Nivolumab and ipilimumab combination treatment in patients with advanced intrahepatic cholangiocarcinoma and gallbladder cancer: Results from the phase II MoST-CIRCUIT trial.

[PURPOSE] Anti-PD-1/PD-L1 blockade combined with chemotherapy has become first line treatment for advanced biliary tract cancers (BTC). Combined anti-PD-1/CTLA-4 blockade using nivolumab and ipilimumab has shown encouraging activity in patients with intrahepatic cholangiocarcinoma (iCCA) and gallbladder carcinoma (GBC) in two trials (CA209-538, SWOG1609). MoST-CIRCUIT further evaluated combined checkpoint blockade using nivo/ipi in patients with advanced iCCA and GBC.

[PATIENTS AND METHODS] Patients with a maximum of 1 line of prior systemic therapy were enrolled as cohort B into MoST-CIRCUIT, a single arm, non-randomised phase 2 trial. Patients received nivolumab 3mg/kg and ipilimumab 1mg/kg q3 weekly for four doses, followed by nivolumab 480mg q4 weekly for 96 weeks. Response (RECIST 1.1) was assessed every 12 weeks. Co-primary endpoints were objective response rate (ORR) and 6 month-progression free-survival (6-PFS) with the secondary endpoints being median overall survival (mOS), progression-free survival (PFS) and treatment related toxicity.

[RESULTS] 60 patients (37 iCCA and 23 GBC) were enrolled with 85% being pre-treated, including 13 patients with durvalumab.
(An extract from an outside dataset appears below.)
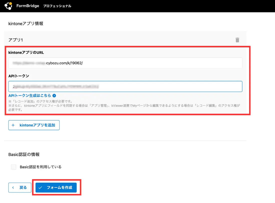
Task: Click the kintoneアプリ情報 section heading
Action: 26,24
ORR was 12% (2% CR, 10% PR): 3% and 26% in iCCA and GBC subgroups respectively. The 6-month-PFS was 27% (iCCA 19%; GBC 39%) and mOS 7 months. In the immunotherapy-naïve population ORR was 19% (iCCA 10%; GBC 38%). Severe immune-related adverse events were observed in 20% of patients.

[CONCLUSIONS] Efficacy was limited in what is the largest BTC cohort treated to date with combined anti-CTLA-4/PD-1 blockade. Encouraging activity was observed in the GBC subgroup. Further evaluation of checkpoint inhibition in BTC should focus on GBC patients.